This article is also available in PDF format
There are a number of important reasons for wanting to combine multiple depth sensors for simultaneous live capture of scenes. For one, arranging depth sensors in an inward-facing configuration will allow for the simultaneous capture of both the front and back of objects, so that the real-time, whole surface volumes of objects can be captured. This 3D recording can be used, for example, for Virtual- or Augmented-Reality “teleportation” and teleconferencing, or for scanning and measurement of all sides of an object. Multi-camera configurations have already been discussed for Intel RealSense stereo depth cameras (D415, D435), but in this white paper we cover the special considerations needed for the Intel RealSense LiDAR camera L515.
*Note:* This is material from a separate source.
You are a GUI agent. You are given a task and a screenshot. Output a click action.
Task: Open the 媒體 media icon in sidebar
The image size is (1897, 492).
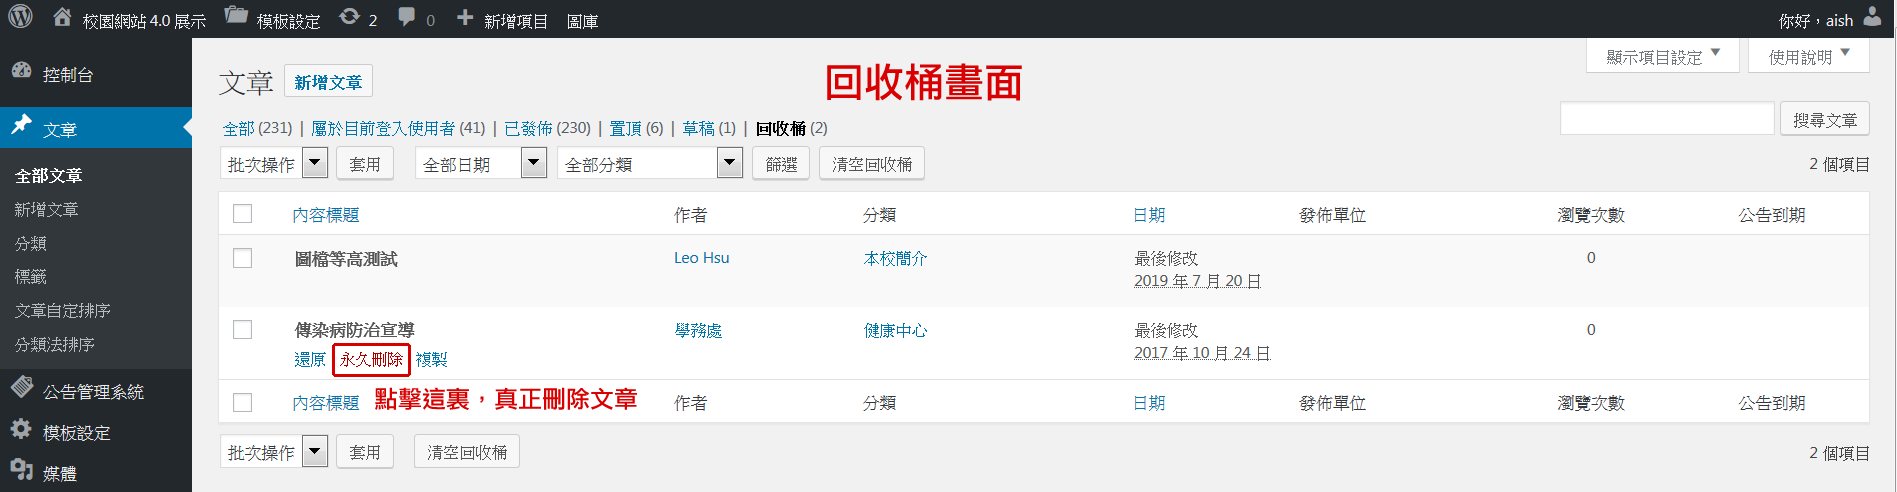(21, 470)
From a technology perspective, optical interference may occur if the L515 is arranged so that it captures scenes that consist of multiple simultaneously overlapping laser projections originating from independent L515 cameras. This means that L515 cameras that are spaced sufficiently far apart or oriented such that each camera cannot see the projected pattern from the other cameras, will NOT experience any interference, as shown in left two images of Figure 1 below. However, the right most image will lead to interference, and is the subject of this white paper.
Figure 1: Examples of configurations showing objects being scanned by multiple Intel RealSense LiDAR Camera L515s. By minimizing optical overlap, the system will be much less prone to interference, as shown by two images on left. However, the right most image shows two overlapping fields-of-view, which can lead to strong interference, unless properly mitigated.
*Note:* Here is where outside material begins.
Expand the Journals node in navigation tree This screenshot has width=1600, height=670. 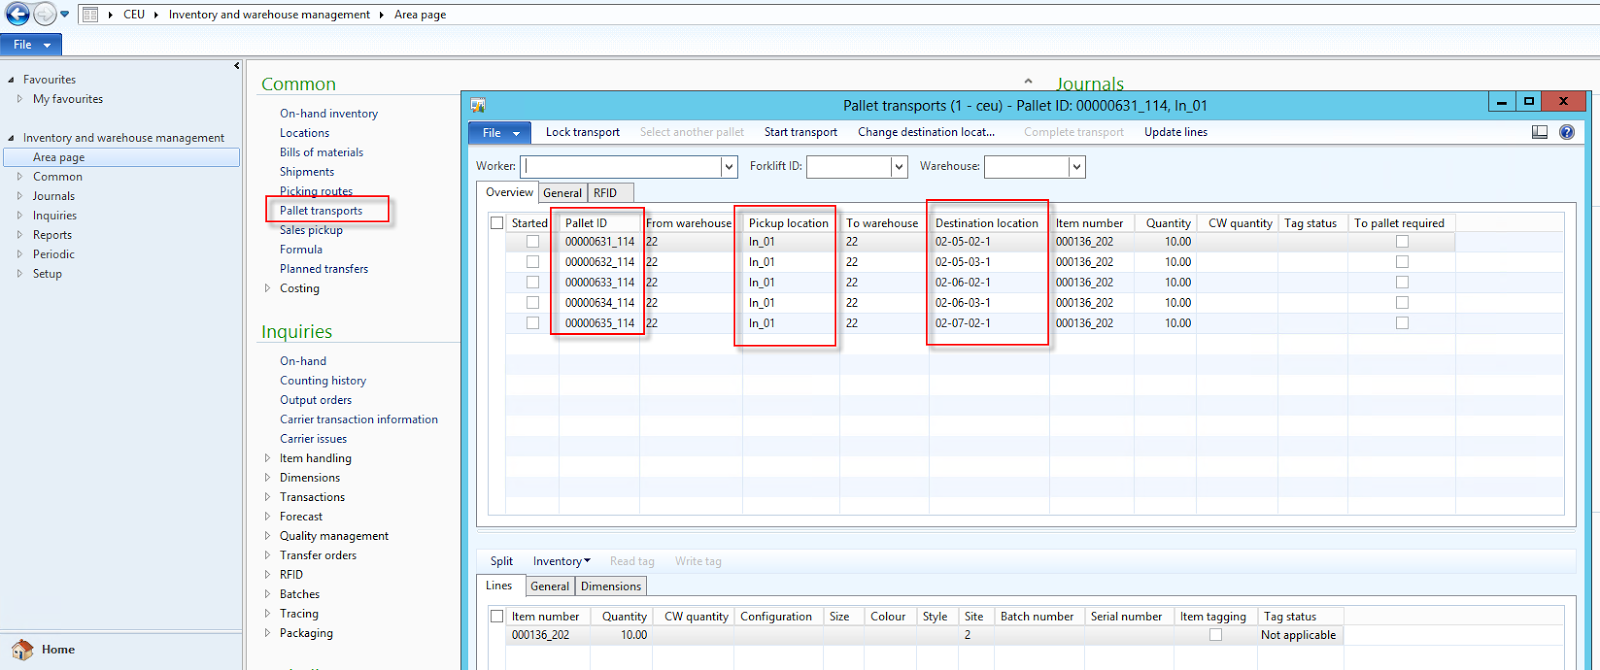pos(19,196)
To tackle high interference scenarios, it is recommended to enable hardware synchronization between L515 devices. This is done by implementing a master-slave configuration in order to temporally isolate the laser projections from each camera. When implementing hardware synchronization using the Intel RealSense SDK 2.0, it is can be done by enabling “Inter_Cam_Sync_Mode” which will place each L515 camera into a “slave” mode. This ensures that cameras will only trigger their laser scanning and capture when it receives a voltage-high signal on the designated hardware trigger port. It is important to note that this method of HW synchronization only applies to the depth stream. Synchronizing the RGB stream should be done using time stamps.
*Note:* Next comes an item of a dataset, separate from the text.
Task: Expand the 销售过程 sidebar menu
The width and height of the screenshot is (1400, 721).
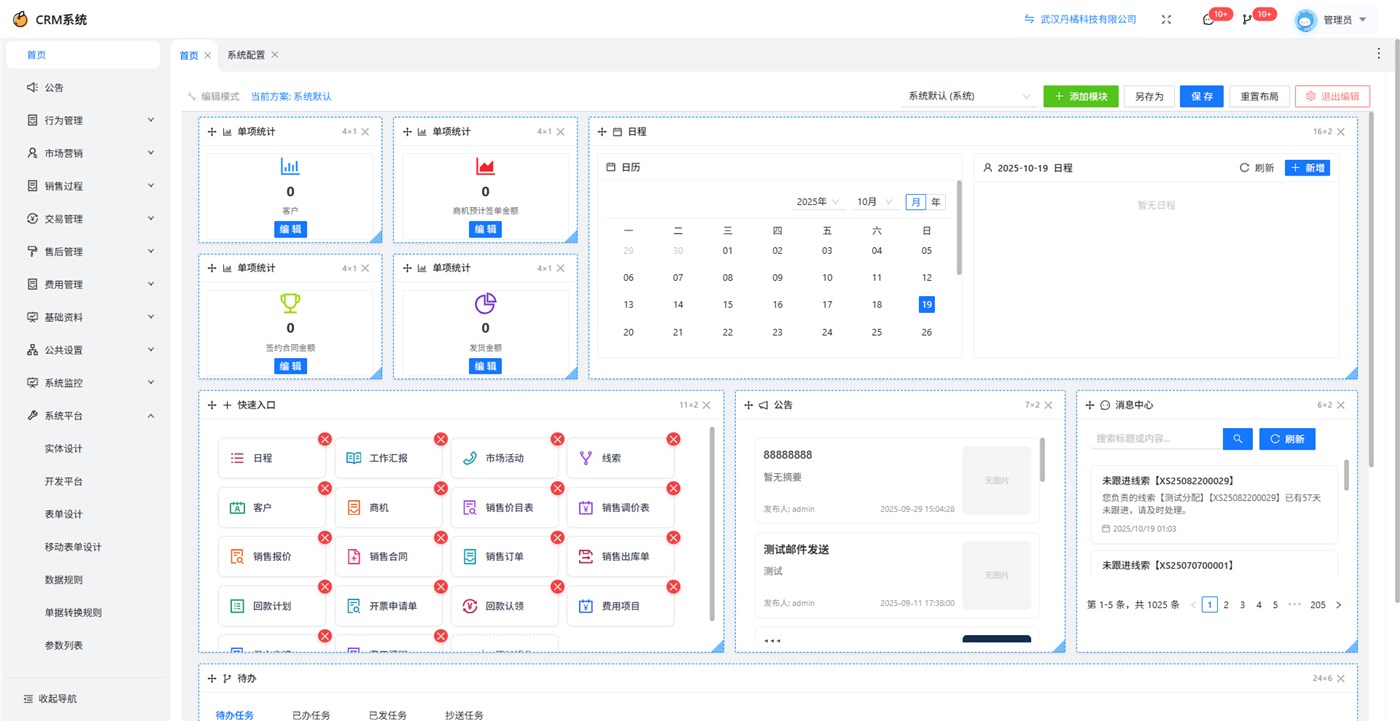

Figure 2: Examples of streaming simultaneously 2 Lidar in a high interference scenario where streams are not HW synchronized (middle image) showing stripe artifacts. The right-most image shows the case where interference has been eliminated (right) by using HW synchronization.
In this paper, we look at all the factors that need to be considered when connecting many Intel RealSense LiDAR Camera L515s, as well as answering the question: “How many cameras can I connect?”.
In the following analysis we examine an example of connecting four Intel® RealSense™ LiDAR Camera L515s together in the inward facing configuration. We focus our attention on capturing and displaying depth as well as the intensity and confidence maps where all cameras are connected to a single Intel Skull-Canyon NUC PC (with Intel i7-6700HQ Quad Core Processor 2.6GHz up to 3.5GHz).
Figure 3: We will be examining how to eliminate the optical interference that may occur in examples of directly overlapping optical light fields, such as the example shown here of scanning a body using multiple parallel & collinear cameras (left), or cameras array around a person facing inwards (right).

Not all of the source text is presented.